Try it => If a line in the entries below holds the string "will", copy it.
(Beginning of Records for processing)
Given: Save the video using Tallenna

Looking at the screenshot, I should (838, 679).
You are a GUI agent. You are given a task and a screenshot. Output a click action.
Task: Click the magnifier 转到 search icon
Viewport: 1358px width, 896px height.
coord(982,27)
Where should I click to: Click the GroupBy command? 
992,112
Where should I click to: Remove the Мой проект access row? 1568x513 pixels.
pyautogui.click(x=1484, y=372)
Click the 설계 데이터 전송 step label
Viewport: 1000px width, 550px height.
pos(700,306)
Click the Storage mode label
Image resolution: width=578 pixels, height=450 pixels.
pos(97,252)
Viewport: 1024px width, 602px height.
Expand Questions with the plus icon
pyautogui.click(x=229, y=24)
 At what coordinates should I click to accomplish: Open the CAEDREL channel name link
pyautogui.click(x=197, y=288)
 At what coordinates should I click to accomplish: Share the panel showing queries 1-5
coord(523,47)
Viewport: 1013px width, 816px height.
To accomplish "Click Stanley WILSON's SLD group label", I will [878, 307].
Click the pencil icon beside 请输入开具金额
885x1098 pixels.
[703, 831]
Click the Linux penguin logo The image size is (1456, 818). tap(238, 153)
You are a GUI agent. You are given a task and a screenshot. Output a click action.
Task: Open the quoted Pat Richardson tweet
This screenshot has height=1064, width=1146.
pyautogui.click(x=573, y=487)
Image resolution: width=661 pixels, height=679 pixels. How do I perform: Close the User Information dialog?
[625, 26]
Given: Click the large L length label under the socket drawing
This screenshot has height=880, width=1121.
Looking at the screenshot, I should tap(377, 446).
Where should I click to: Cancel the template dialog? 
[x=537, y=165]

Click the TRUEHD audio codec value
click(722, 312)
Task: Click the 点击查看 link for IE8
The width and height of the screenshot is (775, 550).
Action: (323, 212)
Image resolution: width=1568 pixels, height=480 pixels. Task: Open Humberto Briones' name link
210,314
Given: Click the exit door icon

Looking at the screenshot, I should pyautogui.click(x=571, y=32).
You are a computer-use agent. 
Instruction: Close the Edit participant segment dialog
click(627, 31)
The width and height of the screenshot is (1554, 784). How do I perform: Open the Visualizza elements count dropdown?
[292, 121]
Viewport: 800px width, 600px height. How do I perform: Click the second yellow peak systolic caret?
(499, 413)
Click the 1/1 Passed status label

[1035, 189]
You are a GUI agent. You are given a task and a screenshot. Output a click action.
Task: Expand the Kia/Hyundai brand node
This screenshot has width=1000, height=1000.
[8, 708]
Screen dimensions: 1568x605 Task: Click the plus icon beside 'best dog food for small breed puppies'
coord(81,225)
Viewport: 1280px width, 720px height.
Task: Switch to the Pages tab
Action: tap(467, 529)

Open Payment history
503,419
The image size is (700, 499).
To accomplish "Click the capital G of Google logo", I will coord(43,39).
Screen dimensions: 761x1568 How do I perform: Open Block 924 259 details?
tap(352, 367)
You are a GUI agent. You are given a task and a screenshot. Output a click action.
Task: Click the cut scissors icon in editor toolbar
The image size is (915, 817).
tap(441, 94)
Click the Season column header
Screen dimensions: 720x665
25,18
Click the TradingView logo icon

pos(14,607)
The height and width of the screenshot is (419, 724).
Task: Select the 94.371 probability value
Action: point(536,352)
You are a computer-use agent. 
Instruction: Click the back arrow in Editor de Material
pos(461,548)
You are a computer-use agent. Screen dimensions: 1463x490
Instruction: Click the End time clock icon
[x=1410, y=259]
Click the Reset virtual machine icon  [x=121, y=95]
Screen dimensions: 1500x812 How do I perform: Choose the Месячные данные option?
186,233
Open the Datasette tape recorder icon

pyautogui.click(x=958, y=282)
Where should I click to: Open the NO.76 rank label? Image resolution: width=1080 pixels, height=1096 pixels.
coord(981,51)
(End of Records for processing)
Exercise response =>
To accomplish "Click Stanley WILSON's SLD group label", I will [878, 307].
To accomplish "Click the capital G of Google logo", I will coord(43,39).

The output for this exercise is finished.